→ Texte fourni
========

Dans cette actualité dramatique (parmi d’autres), nous souhaiterions ici analyser plus avant la question nucléaire, d’un point de vue anarchiste. Pour cela - question de vocabulaire nécessaire -, nous appellerons nucléarisme la pensée favorable à la production d’énergie nucléaire, pour ensuite en décliner les différents aspects.
I. Le nucléarisme est un étatisme
L’État-Nation, sous le prétexte (entre autres) d’indépendance énergétique, a imposé cette solution de production d’électricité dans les années 70. Il n’y a pas eu de débat démocratique et la violence [1] de la Raison d’État a balayé les révoltes nées de cet arbitraire. Cet arbitraire d’État concerne deux nucléarismes : militaire et civil. Pour le nucléaire militaire, l’inscription de la nation France dans le champ de la « dissuasion » témoigne de son agressivité foncière vis-à-vis des autres nations, une attitude séculaire de militarisme et d’impérialisme colonial que le simple humanisme déplore, quant l’internationalisme doit le combattre résolument. La république ne fait ici que reprendre, en plus dangereux, la théorie du « pré-carré » de Louis XIV, Vauban et Louvois.
À cette agressivité militaire répond l’outrance de l’équipement civil, avec 58 réacteurs nucléaires produisant plus des 3/4 de l’électricité en France (un taux unique en Europe et dans le monde). L’État possède également la mainmise sur le marché britannique (British Energy), 4 réacteurs en Allemagne (EnBW), et 7 réacteurs en Belgique (Electrabel, filiale de GDF) [2]. Nous pouvons donc parler ici d’un projet étatique dépassant largement le cadre de l’autosuffisance énergétique pour apparaître plutôt comme un instrument d’extension de l’influence de l’État.

========

Enregistrements du jeu de données
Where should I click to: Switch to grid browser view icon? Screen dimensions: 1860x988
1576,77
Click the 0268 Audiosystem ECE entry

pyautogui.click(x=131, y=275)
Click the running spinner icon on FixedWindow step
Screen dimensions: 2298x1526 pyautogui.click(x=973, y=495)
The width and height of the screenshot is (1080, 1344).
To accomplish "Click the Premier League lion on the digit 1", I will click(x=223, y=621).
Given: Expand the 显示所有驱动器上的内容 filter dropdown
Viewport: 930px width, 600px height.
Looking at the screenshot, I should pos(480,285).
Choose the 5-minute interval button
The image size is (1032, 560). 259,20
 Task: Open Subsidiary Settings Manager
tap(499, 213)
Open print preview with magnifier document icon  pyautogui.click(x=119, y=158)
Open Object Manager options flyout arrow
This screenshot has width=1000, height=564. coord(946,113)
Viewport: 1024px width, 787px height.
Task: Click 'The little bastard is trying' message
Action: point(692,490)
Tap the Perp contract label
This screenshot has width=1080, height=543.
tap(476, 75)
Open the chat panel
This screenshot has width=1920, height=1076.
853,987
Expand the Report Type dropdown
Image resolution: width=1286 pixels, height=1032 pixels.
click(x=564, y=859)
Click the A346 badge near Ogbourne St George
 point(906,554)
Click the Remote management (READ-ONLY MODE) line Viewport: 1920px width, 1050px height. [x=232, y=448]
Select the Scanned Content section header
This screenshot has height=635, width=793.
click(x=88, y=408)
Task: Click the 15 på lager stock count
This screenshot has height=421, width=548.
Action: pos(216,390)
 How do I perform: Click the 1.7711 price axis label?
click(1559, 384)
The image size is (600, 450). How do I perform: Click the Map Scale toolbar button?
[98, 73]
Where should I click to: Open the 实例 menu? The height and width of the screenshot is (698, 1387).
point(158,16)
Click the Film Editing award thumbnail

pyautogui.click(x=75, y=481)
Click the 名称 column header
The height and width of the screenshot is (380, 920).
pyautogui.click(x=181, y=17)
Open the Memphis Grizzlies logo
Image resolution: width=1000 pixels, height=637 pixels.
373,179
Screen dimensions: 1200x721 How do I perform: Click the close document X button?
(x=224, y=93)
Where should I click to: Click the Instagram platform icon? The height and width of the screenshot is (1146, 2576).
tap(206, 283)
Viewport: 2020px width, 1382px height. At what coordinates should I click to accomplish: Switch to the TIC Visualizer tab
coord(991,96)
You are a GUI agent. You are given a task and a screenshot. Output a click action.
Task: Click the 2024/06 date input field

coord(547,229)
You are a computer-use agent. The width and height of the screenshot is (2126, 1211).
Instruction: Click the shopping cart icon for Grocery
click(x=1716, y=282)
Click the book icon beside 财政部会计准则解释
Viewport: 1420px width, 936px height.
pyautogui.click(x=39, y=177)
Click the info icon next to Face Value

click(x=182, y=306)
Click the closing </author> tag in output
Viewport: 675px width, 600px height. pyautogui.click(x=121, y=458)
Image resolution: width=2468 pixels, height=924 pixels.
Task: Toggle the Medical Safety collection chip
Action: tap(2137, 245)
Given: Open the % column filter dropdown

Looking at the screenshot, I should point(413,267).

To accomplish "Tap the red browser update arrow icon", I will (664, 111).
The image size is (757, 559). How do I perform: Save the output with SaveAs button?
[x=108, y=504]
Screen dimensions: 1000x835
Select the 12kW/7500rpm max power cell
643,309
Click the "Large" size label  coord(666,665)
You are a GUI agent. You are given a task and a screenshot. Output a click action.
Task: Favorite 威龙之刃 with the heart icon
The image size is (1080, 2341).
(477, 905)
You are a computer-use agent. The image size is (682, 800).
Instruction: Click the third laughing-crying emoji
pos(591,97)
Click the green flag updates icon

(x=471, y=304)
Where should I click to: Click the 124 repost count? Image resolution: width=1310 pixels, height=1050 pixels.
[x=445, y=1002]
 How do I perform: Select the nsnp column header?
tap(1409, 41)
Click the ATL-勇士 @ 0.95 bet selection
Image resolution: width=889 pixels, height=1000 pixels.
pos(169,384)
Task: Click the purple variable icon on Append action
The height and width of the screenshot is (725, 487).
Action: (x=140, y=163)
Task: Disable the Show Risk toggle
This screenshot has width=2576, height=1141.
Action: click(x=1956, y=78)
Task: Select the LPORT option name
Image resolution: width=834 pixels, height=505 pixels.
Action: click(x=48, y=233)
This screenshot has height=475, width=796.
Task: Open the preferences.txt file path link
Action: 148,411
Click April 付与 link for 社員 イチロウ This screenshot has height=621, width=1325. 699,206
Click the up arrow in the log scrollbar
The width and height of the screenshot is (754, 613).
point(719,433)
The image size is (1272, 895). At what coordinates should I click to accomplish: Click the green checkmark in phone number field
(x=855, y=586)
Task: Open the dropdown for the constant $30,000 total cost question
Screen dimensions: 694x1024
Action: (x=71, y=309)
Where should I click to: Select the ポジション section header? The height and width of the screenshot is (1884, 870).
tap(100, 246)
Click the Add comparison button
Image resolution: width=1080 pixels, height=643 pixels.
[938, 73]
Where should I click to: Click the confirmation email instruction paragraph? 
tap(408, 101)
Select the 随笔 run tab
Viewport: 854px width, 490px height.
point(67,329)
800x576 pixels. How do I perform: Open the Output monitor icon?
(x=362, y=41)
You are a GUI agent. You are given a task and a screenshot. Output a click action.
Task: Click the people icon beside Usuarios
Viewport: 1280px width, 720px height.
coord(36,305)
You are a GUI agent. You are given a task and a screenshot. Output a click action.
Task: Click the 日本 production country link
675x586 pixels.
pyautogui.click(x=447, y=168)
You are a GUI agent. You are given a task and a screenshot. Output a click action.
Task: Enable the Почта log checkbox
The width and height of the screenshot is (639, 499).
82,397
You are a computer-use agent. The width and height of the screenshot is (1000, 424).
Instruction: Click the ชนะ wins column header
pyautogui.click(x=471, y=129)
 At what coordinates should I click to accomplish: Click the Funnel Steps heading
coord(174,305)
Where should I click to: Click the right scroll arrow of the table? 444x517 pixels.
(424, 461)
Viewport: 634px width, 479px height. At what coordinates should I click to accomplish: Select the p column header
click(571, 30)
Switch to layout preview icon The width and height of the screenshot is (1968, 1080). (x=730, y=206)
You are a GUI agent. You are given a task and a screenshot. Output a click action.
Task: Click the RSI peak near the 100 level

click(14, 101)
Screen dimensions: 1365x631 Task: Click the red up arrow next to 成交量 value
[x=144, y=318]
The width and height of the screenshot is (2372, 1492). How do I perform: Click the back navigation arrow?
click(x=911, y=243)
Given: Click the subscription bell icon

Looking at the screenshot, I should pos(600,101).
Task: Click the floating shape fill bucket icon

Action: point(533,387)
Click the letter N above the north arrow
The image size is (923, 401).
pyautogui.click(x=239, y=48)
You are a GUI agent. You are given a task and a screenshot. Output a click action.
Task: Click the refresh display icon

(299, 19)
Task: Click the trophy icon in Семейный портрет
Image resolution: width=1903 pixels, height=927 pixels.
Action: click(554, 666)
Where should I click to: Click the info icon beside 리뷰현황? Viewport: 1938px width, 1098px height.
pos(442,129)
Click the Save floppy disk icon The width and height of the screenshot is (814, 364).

========

→ Description du problème
Extrais en entier le texte sur le nucléarisme donné plus haut, mot pour mot.

→ Solution du problème
Dans cette actualité dramatique (parmi d’autres), nous souhaiterions ici analyser plus avant la question nucléaire, d’un point de vue anarchiste. Pour cela - question de vocabulaire nécessaire -, nous appellerons nucléarisme la pensée favorable à la production d’énergie nucléaire, pour ensuite en décliner les différents aspects.
I. Le nucléarisme est un étatisme
L’État-Nation, sous le prétexte (entre autres) d’indépendance énergétique, a imposé cette solution de production d’électricité dans les années 70. Il n’y a pas eu de débat démocratique et la violence [1] de la Raison d’État a balayé les révoltes nées de cet arbitraire. Cet arbitraire d’État concerne deux nucléarismes : militaire et civil. Pour le nucléaire militaire, l’inscription de la nation France dans le champ de la « dissuasion » témoigne de son agressivité foncière vis-à-vis des autres nations, une attitude séculaire de militarisme et d’impérialisme colonial que le simple humanisme déplore, quant l’internationalisme doit le combattre résolument. La république ne fait ici que reprendre, en plus dangereux, la théorie du « pré-carré » de Louis XIV, Vauban et Louvois.
À cette agressivité militaire répond l’outrance de l’équipement civil, avec 58 réacteurs nucléaires produisant plus des 3/4 de l’électricité en France (un taux unique en Europe et dans le monde). L’État possède également la mainmise sur le marché britannique (British Energy), 4 réacteurs en Allemagne (EnBW), et 7 réacteurs en Belgique (Electrabel, filiale de GDF) [2]. Nous pouvons donc parler ici d’un projet étatique dépassant largement le cadre de l’autosuffisance énergétique pour apparaître plutôt comme un instrument d’extension de l’influence de l’État.